Bereits in den ersten Tagen nach der Ablehnung wurde im Parlament ein ganzer Strauss von Vorlagen eingereicht, welche die gesetzlichen Lücken beim Mutterschutz schliessen wollten oder anderweitige Entlastungen der Familien mit Kindern anregten. Der Bundesrat beantwortete alle diese Vorstösse am 20. September, wobei er einige in Postulatsform annehmen, andere hingegen ablehnen wollte. Er gab seinem Bedauern über die Verwerfung in der Volksabstimmung Ausdruck und erklärte, er halte am Ziel fest, die heutige, sozialpolitisch ungenügende Regelung des Erwerbsausfalles bei Mutterschaft gesetzgeberisch zu korrigieren. Er beabsichtige deshalb, dem Parlament zu Beginn der nächsten Legislaturperiode einen entsprechenden Lösungsvorschlag vorzulegen, wobei prioritär die Situation der unselbstständig erwerbstätigen Frauen berücksichtigt werden müsse [62].

Aufgaben:
1/ Nenne alle Haltungen und Absichten, die der Textauszug zum Mutterschutz dem Bundesrat in seiner Antwort auf die Vorstösse zuschreibt.
2/ Zitiere aus dem Textauszug zum Mutterschutz wortgetreu die Stelle von „Bereits in den“ bis einschließlich „berücksichtigt werden müsse [62].“.
3/ An welchem Datum beantwortete der Bundesrat laut dem Textauszug zum Mutterschutz die eingereichten Vorstösse?
Die Auflistung stammt aus einer anderen Quelle als der Textauszug.

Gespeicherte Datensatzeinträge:
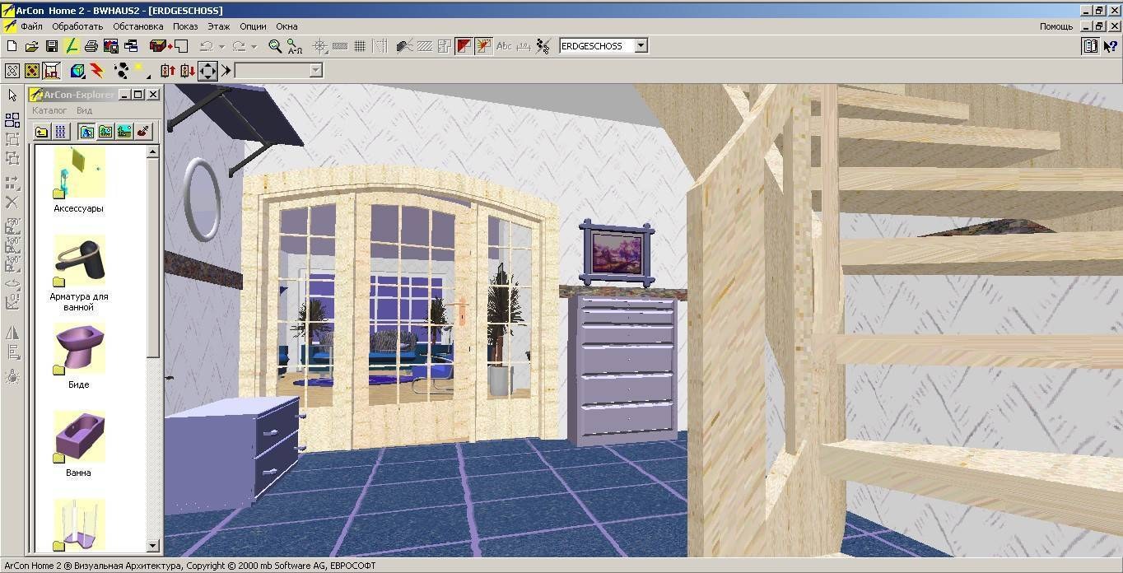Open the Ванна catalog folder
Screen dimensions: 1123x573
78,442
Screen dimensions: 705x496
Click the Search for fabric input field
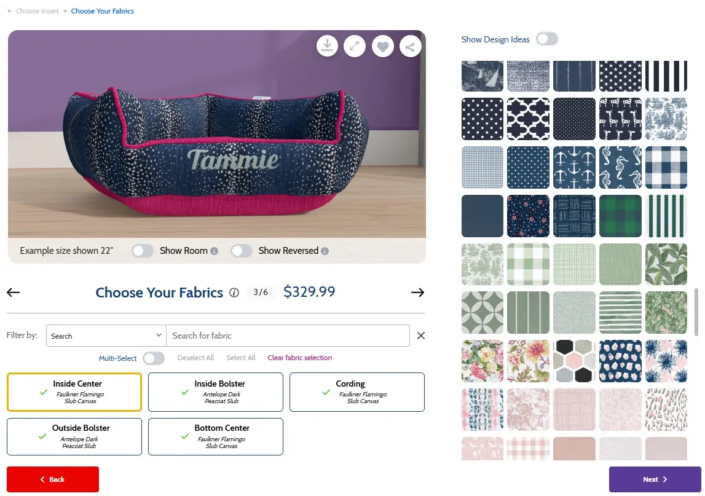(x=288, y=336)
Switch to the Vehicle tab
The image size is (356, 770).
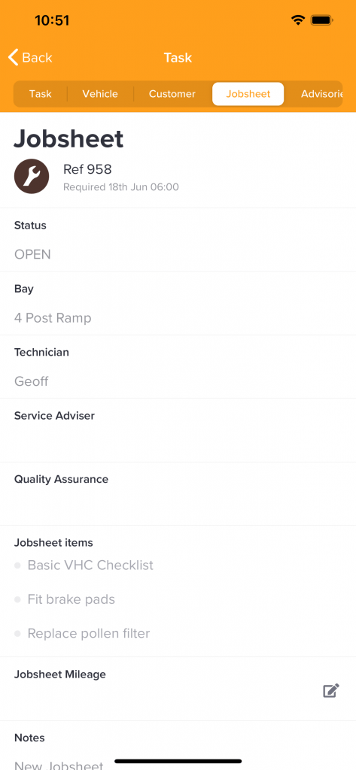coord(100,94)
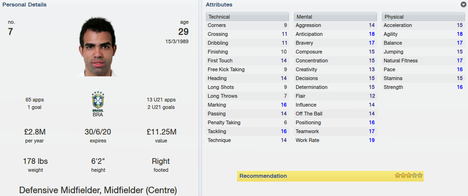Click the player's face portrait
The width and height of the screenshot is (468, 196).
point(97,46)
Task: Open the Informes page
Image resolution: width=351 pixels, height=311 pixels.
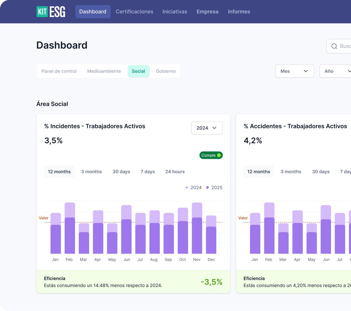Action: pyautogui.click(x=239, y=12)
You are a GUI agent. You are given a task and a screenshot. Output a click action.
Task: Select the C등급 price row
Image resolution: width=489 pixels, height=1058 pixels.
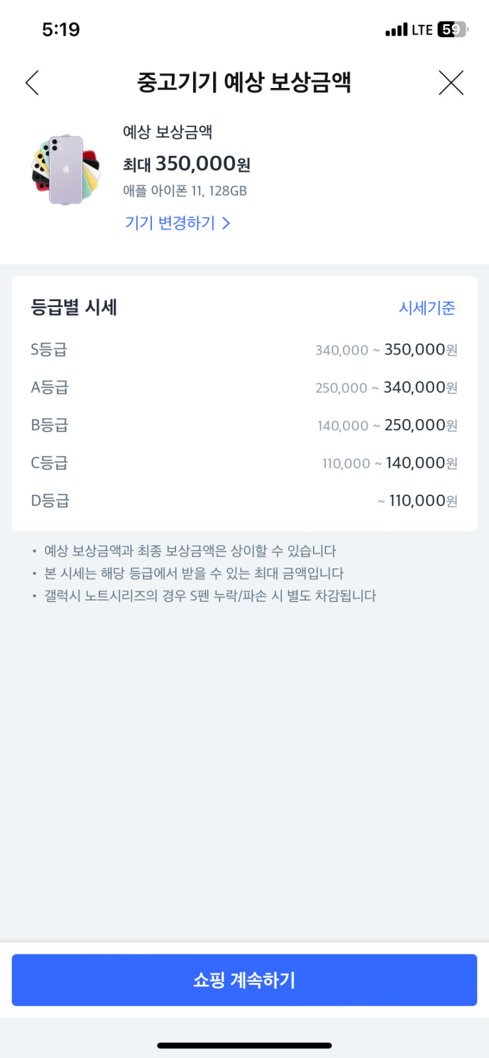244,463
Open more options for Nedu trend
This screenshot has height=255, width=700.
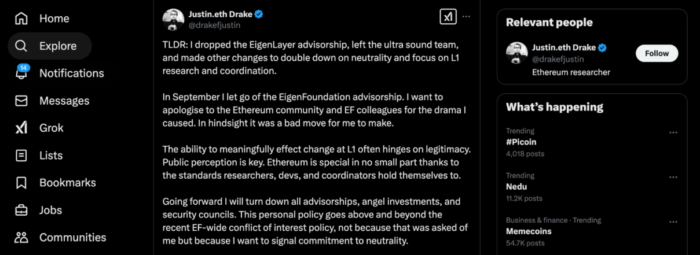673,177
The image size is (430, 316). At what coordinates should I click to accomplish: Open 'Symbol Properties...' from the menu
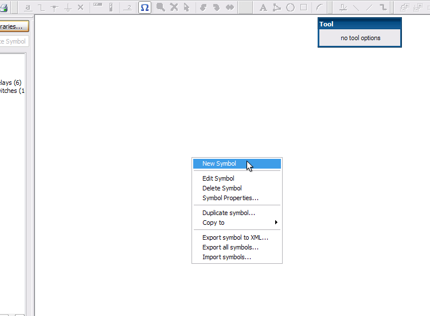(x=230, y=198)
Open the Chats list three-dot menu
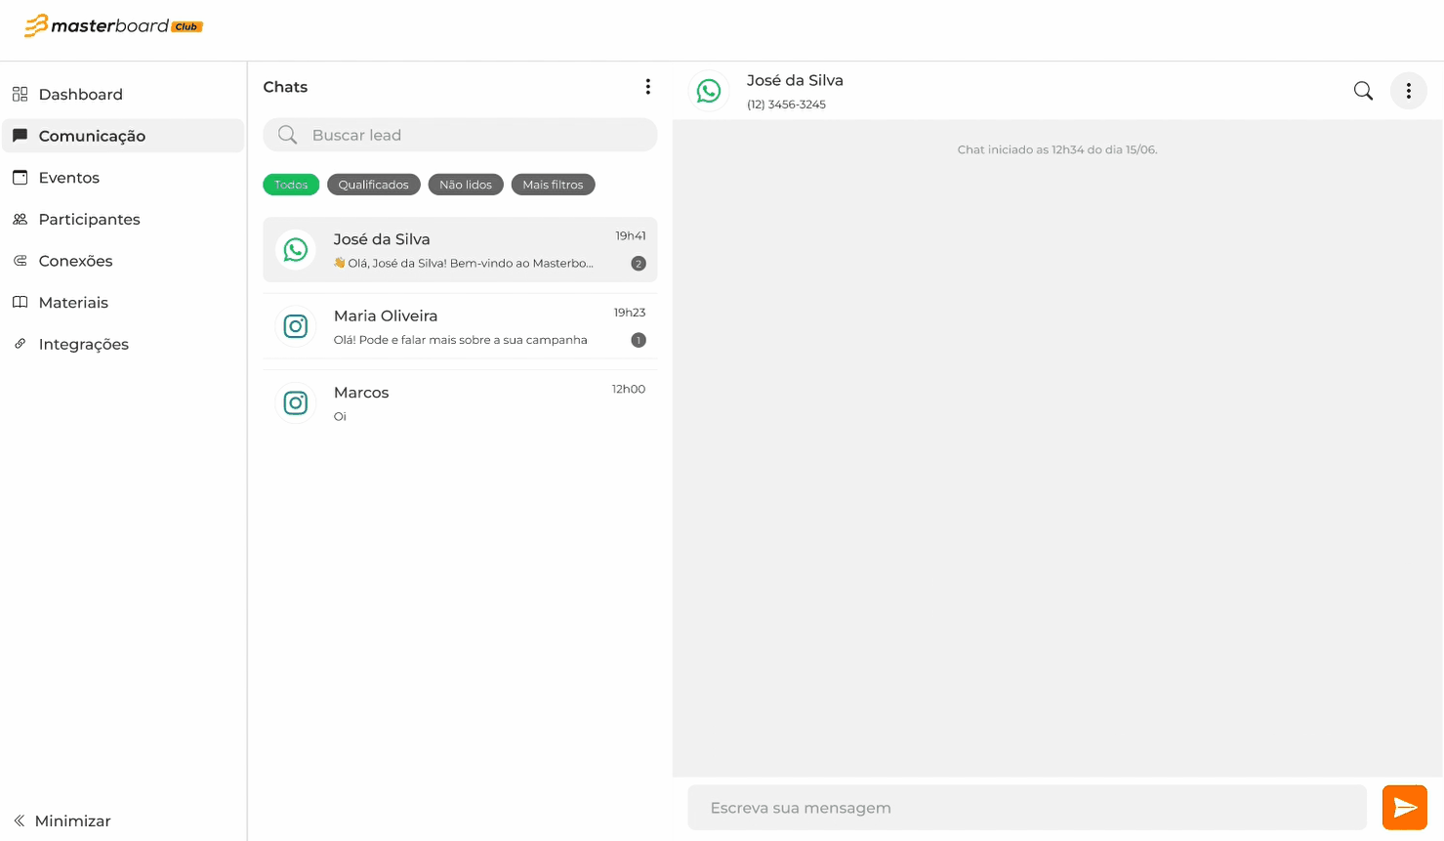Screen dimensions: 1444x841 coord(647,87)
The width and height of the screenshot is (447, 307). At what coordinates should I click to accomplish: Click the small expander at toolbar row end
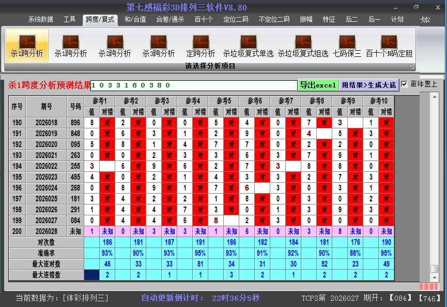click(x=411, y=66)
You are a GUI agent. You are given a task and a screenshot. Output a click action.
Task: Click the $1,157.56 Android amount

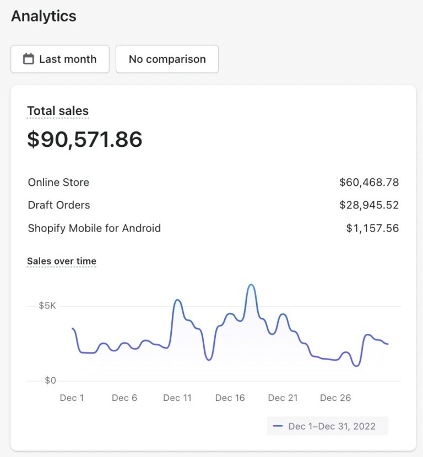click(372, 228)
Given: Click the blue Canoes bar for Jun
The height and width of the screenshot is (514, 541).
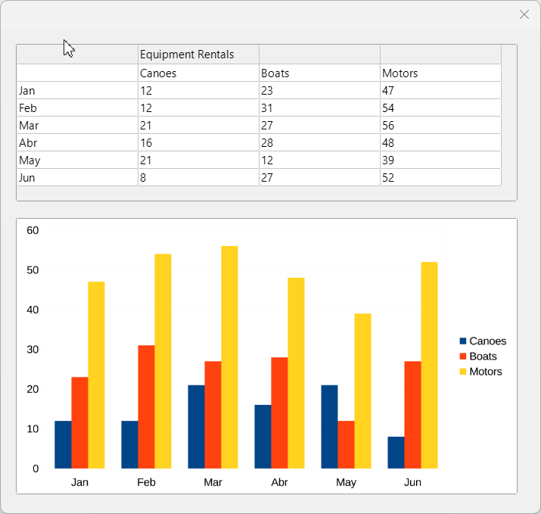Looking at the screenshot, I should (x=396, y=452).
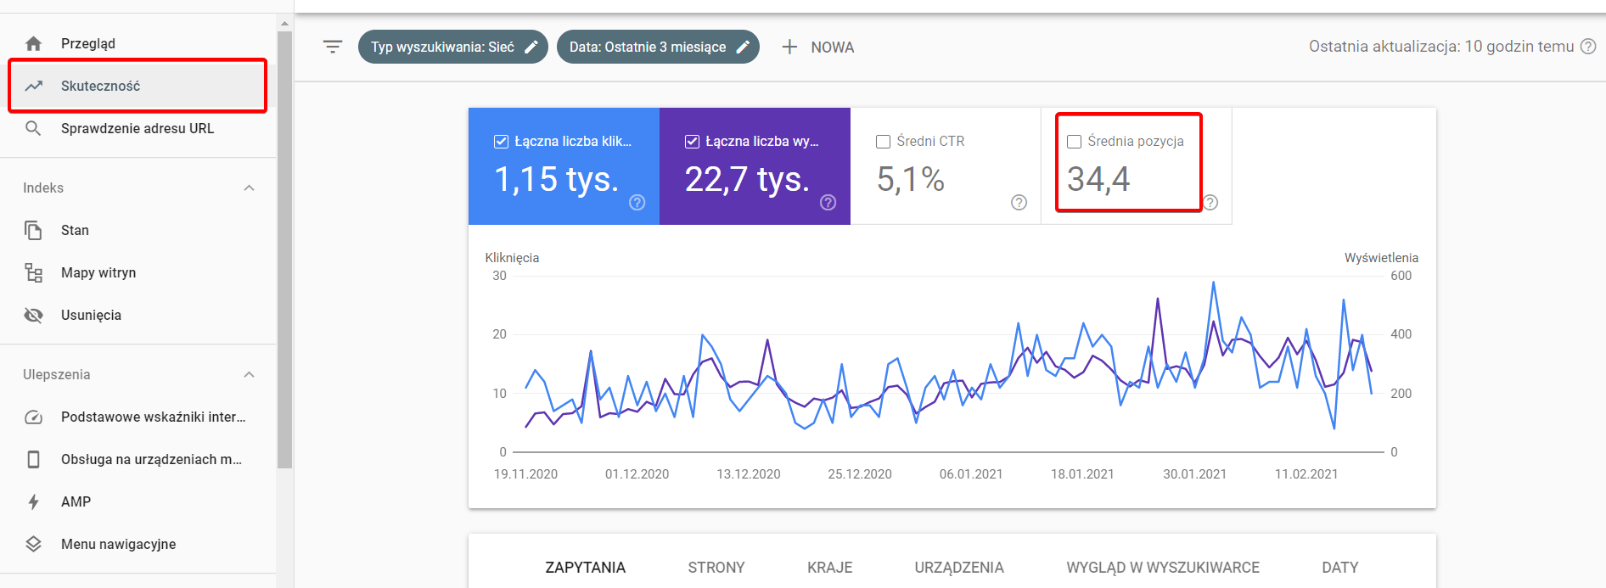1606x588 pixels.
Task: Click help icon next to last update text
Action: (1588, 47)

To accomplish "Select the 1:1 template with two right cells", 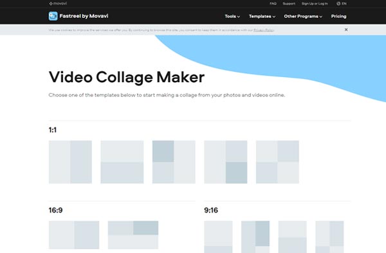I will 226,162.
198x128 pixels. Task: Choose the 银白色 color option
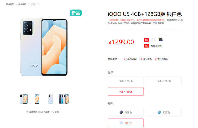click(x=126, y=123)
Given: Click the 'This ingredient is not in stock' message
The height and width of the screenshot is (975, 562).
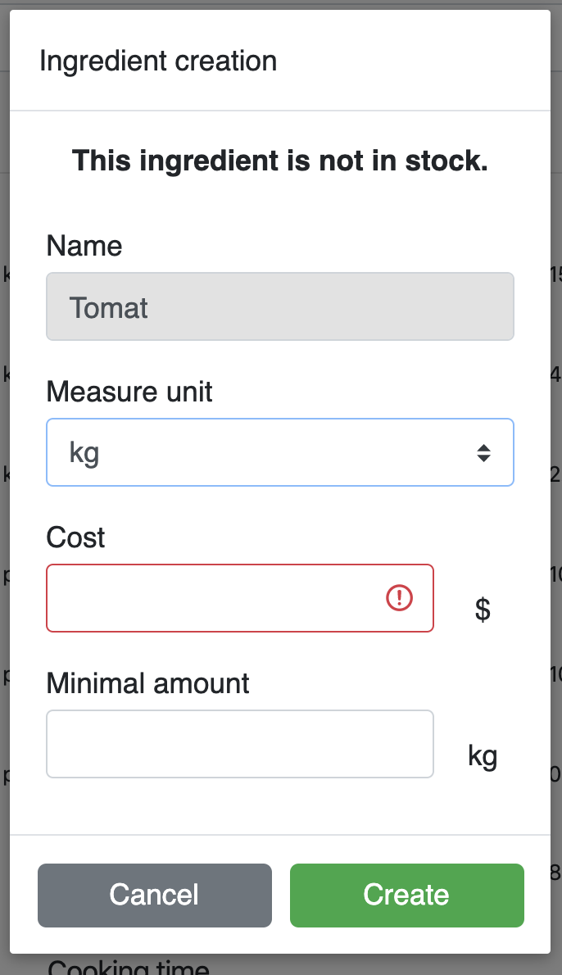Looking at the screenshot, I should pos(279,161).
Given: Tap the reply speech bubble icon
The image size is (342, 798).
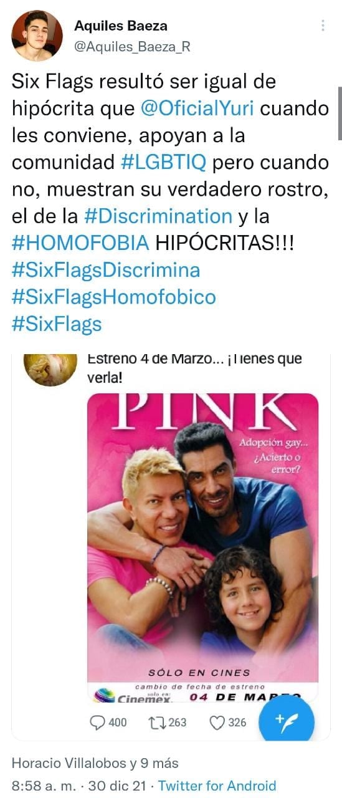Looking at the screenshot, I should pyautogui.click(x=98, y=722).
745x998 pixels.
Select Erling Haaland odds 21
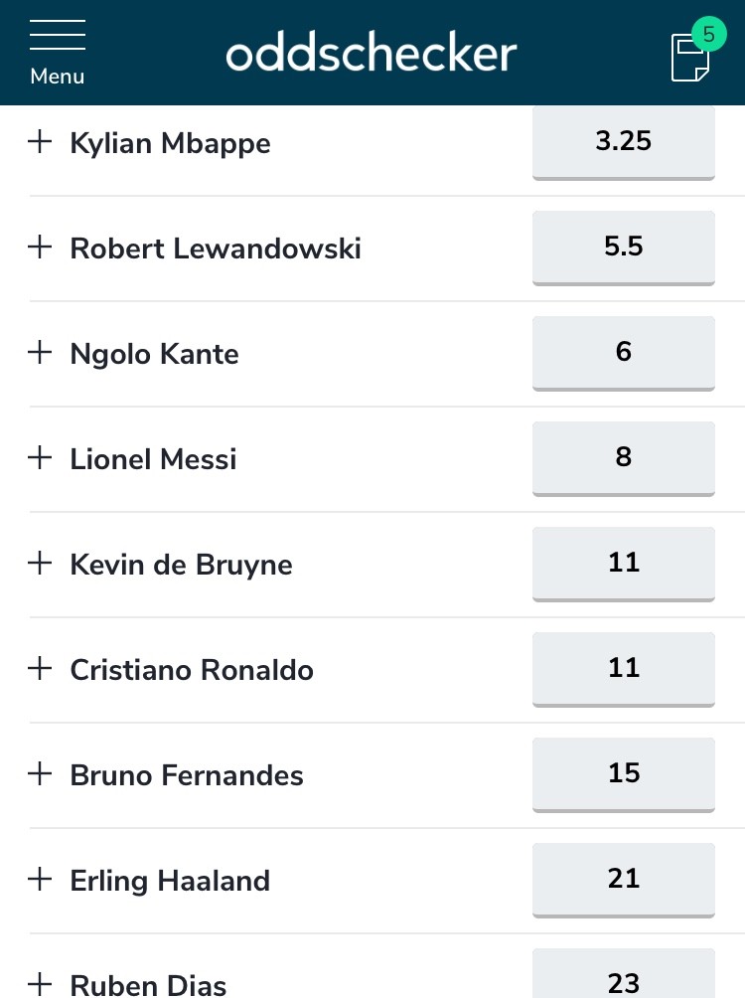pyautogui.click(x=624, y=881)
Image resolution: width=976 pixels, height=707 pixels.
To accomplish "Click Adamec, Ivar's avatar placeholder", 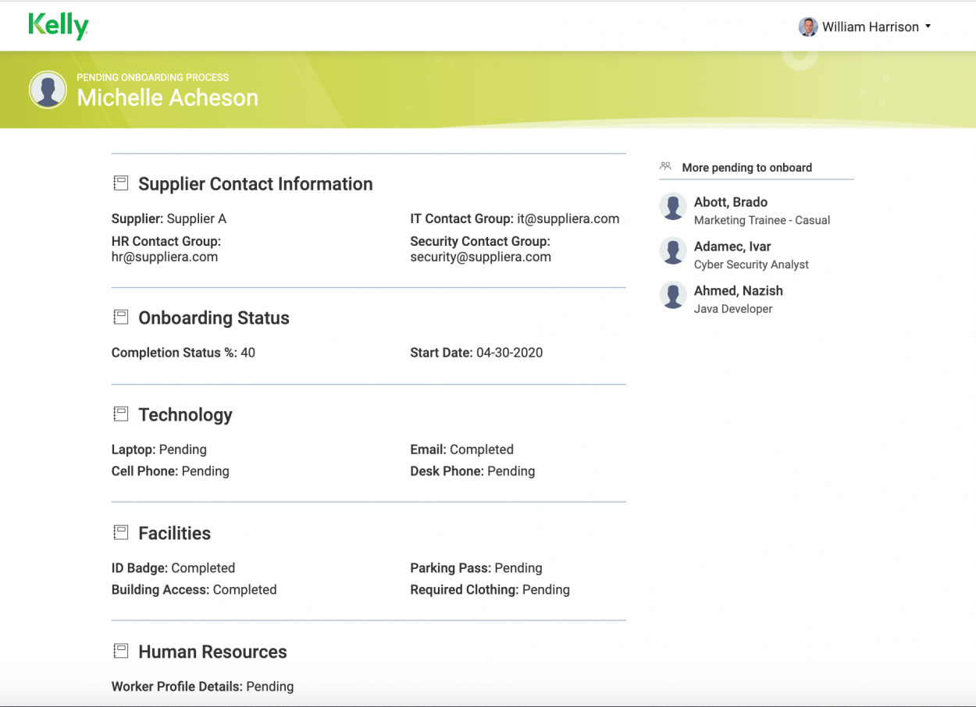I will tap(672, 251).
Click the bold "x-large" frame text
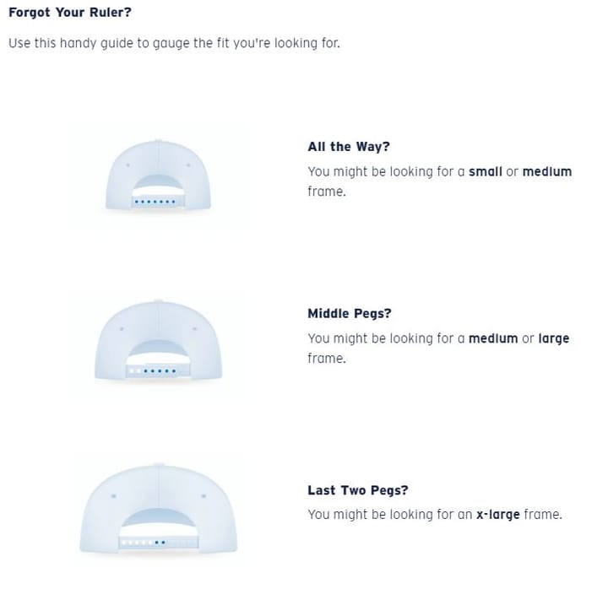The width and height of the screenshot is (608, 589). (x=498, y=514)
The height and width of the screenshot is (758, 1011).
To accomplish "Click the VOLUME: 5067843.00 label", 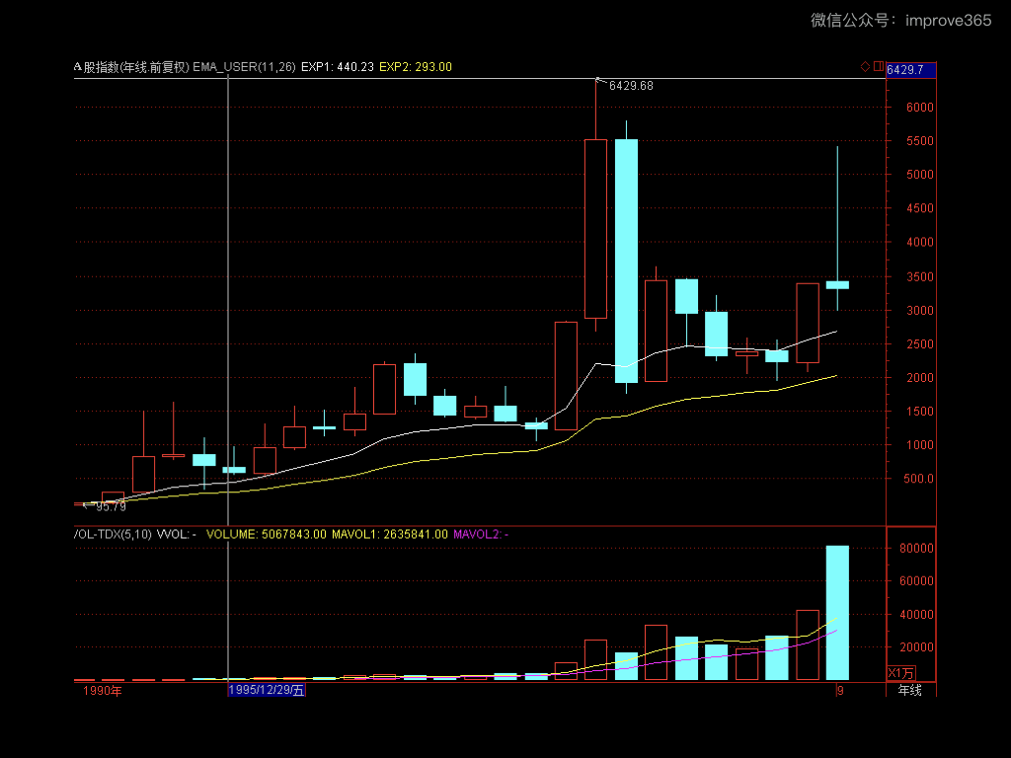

Lösungen:
1/
- Er wollte einige Vorstösse in Postulatsform annehmen und andere ablehnen.
- Er bedauerte die Verwerfung in der Volksabstimmung.
- Er hält am Ziel fest, die sozialpolitisch ungenügende Regelung des Erwerbsausfalles bei Mutterschaft gesetzgeberisch zu korrigieren.
- Er beabsichtigt, dem Parlament zu Beginn der nächsten Legislaturperiode einen Lösungsvorschlag vorzulegen.
- Dabei soll prioritär die Situation der unselbstständig erwerbstätigen Frauen berücksichtigt werden.

2/
Bereits in den ersten Tagen nach der Ablehnung wurde im Parlament ein ganzer Strauss von Vorlagen eingereicht, welche die gesetzlichen Lücken beim Mutterschutz schliessen wollten oder anderweitige Entlastungen der Familien mit Kindern anregten. Der Bundesrat beantwortete alle diese Vorstösse am 20. September, wobei er einige in Postulatsform annehmen, andere hingegen ablehnen wollte. Er gab seinem Bedauern über die Verwerfung in der Volksabstimmung Ausdruck und erklärte, er halte am Ziel fest, die heutige, sozialpolitisch ungenügende Regelung des Erwerbsausfalles bei Mutterschaft gesetzgeberisch zu korrigieren. Er beabsichtige deshalb, dem Parlament zu Beginn der nächsten Legislaturperiode einen entsprechenden Lösungsvorschlag vorzulegen, wobei prioritär die Situation der unselbstständig erwerbstätigen Frauen berücksichtigt werden müsse [62].

3/ Am 20. September.